Hamlet’s Starke Street sidewalk extension is almost complete. The sidewalk is being installed along the west side of Starke Street from Plymouth Street north to the gas station. Engineer Lee Nagai told the town council Wednesday that Covenant Concrete had just one more section of concrete to pour.
He said it’ll be a big improvement for residents’ safety. “There’s a lot of people who walk up and down that street,” Nagai said. “I was really surprised. If you’d have told me that beforehand, that there’s that many people up and down the street at nine, 10, 11 o’clock at night, I’d have said you’re full of beans. But there’s a lot of pedestrian traffic.”
Nagai added that the new sidewalk is handicap-accessible, “So I mean, in theory, if you had somebody who was handicapped, they could get from inside of town all the way out and to the convenience store.”
“Well, I don’t know if they can make it over the railroad tracks,” Council President Dave Kesvormas pointed out.
“Well okay, you’ve done what you can do; let me put it that way,” Nagai responded.
Council members also had some concerns with the way the sidewalk crosses the entrance to the trailer park. Rather than simply approaching the wide driveway from either end with a crosswalk on the existing pavement, Covenant Concrete actually poured a concrete sidewalk inside the driveway for its entire width. “My thinking of it is, okay, he’s going to lay probably 35 feet of sidewalk down, and we could probably very well have used that and be kind of justified in using that for light bases,” Kesvormas said. But it was pointed out that the trailer park entrance is technically a driveway, not a public street, and that was the same method used at all the other driveway crossings.
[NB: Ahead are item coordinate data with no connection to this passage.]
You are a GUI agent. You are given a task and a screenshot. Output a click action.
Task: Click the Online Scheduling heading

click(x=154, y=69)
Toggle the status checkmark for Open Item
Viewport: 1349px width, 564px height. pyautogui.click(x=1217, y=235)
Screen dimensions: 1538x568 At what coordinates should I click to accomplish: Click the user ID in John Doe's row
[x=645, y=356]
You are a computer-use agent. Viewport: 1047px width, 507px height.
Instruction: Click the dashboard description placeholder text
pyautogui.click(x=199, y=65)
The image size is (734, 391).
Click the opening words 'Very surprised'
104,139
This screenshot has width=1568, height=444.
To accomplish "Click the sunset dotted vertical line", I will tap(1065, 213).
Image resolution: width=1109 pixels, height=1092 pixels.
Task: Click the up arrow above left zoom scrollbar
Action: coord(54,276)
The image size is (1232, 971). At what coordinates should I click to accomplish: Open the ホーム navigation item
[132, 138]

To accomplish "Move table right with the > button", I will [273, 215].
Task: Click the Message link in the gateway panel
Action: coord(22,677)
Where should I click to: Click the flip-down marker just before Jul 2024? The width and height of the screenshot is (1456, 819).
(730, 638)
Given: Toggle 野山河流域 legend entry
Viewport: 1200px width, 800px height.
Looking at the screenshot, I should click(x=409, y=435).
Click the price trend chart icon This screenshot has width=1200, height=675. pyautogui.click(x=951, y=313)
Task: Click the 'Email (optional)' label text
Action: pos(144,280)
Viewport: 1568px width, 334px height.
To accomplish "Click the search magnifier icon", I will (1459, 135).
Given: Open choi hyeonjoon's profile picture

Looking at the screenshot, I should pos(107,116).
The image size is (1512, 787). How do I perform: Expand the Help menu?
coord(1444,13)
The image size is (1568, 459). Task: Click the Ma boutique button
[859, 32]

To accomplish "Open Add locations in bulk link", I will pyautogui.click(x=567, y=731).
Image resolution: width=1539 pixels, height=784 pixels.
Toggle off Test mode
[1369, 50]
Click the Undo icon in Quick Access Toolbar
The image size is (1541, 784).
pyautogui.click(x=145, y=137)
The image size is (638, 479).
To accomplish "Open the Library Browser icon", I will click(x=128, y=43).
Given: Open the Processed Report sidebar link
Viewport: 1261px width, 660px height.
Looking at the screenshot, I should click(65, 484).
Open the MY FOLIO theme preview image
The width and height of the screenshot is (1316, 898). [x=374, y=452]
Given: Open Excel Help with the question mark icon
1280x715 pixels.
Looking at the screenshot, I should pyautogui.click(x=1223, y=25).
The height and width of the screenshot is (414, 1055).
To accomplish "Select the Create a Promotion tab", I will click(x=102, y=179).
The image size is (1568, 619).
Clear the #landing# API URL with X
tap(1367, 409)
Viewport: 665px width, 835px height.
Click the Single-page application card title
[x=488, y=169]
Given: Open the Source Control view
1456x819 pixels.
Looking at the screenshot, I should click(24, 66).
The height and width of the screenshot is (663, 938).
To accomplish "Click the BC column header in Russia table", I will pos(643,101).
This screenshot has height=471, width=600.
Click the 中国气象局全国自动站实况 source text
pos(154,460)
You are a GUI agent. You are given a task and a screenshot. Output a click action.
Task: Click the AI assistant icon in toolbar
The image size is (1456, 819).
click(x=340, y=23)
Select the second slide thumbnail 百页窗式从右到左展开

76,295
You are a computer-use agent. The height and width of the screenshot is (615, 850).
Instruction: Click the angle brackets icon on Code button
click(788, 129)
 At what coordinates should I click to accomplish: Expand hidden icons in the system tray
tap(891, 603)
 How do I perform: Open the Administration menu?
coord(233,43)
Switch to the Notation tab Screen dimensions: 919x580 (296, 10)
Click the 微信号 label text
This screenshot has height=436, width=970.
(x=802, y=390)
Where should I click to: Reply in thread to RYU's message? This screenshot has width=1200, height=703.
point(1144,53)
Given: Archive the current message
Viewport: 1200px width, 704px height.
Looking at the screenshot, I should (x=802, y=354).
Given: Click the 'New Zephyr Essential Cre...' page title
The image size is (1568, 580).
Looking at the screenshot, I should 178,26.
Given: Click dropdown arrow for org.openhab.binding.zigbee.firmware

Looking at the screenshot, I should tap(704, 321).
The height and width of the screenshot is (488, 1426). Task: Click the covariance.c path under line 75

The new sidewalk is part of a larger rehabilitation of North Starke Street, done through the support of the state’s Community Crossings program. Nagai said there may still be some work to do, to refine the street’s drainage system. “If you guys remember, we had Walsh & Kelly bury a tile along the west side of the road,” Nagai told council members. “So what we may need to do is go back in and dig that up in a couple places and put a little yard drain there.”
He also said there may be an underground utility issue, but there may be some money left over from the paving portion of the project.